Victoria’s speech begins with a lot of charisma. Her main idea sometimes overlap, but over all they are clearly delivered. It is very easy to understand what the main message of Victoria’s speech is. Although she establishes credibilty in the introduction, she would benefit from incorperating more sources in her essay. Her vocal articulation is great, but she might want to slow down her speech a little bit. Her eye contact is great, but her movement is a little too bit expressive. She should slow down her movements to make them more meaningful. Her conclusion is powerful, but a little choppy in expression. On a side note, her ideas are great but she needs to make them into concrete absolute statements. Although she speaks with conviction, she would sound more convincing if she had concrete research to touch upon. She should use some more obvious connectors in her speech to unify her ideas in a unified message.
Laura Diaz in your 10 am class and she did a great job on her speech. The good thing that she did in her speech was that she had a great voice. She projected the speech very well. It fluctuated when it needed to and was very conversational at times. Also I could tell that she knew her topic. She had confidence in her topic and knew what she was talking about. The thing that she needs to improve on is her stage presence. She looked down a lot and looked like she felt uncomfortable in front of people. She forgot to site in her speech which is also something that she needs to do during her speech day. Lastly she needs to say still. her feet was moving as she was saying her speech which was very distracting. Overall I liked Laura D’s speech and I think she will do a great job.
Shana is in your 10 am speech class. Shana’s speech was overall good. She started with a great introduction, which included a great example. Her example made the topic get a more serious feeling and it engaged me to listen. Shana had a good tone of voice. I did not feel bored at any point. She emphasized the important parts by citing them. She kept her eyes on her audience and never lost focus. Her research was great. She knew her topic and did not memorize her speech. The one thing that distracted me was her hand movement. Shana needs to avoid moving her hands when it ‘s not necessary. Another thing that caught my attention was that she looked at her note cards a bit too much. Shana knows her topic and needs to feel more relaxed. To sum up her speech, Shana had great points and delivered an amazing speech. Her speech was very informative. Good Job Shana.
Juan’s speech begins with a question which attracts the audience.
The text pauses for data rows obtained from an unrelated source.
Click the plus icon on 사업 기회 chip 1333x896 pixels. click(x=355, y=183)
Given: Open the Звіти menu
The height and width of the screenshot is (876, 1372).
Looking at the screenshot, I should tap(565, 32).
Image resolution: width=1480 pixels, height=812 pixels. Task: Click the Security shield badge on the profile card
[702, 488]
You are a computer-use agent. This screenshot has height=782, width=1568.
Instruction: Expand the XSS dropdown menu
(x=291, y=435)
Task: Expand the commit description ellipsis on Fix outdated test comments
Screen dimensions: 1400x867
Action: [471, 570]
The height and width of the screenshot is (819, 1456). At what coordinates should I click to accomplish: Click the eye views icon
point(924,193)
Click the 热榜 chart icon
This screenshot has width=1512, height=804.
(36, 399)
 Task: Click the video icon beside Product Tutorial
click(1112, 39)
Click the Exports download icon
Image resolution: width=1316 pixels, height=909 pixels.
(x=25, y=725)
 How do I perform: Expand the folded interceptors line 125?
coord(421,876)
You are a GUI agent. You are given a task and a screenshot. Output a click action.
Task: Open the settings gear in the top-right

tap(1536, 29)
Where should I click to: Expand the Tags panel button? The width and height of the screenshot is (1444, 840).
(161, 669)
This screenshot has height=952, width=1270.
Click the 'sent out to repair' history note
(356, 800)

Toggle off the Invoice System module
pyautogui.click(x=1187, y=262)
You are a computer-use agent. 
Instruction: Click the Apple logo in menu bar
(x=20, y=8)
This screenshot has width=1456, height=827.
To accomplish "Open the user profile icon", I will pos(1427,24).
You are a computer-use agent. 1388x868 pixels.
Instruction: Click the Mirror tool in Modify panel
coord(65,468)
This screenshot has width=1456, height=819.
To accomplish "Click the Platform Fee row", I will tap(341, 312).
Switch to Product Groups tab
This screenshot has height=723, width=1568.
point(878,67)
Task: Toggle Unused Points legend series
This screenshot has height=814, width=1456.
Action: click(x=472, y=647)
I love his topic it’s definitely going to keep everyone intrested. He has to incorrporate credibility in the introduction. He has no source. I got a little lost with the main points hopefully tomorrow he fixes it. He needs to stop addressing thue audience because it draws attention away from him. Juan needs to deliver his message a little bit more clearly. He stumbles over word and needs to alter his voice. He cited his sources. I agree with Corey his language was very professional.He has to control his body movement and work on delivering a great speech tomorrow.
Dani speech was interesting to listen to. Her intro got straight to the point and she got me involved.The points let me know what the topic was.She kept with the message and never got off topic. The pitch was good the volume was up tone and informative. Her eye contact was okay she also got her hands involved.She included some sources and she let us know where they came from. But her conclusion could have been stronger though, she didn't end on as strong of a note as she began.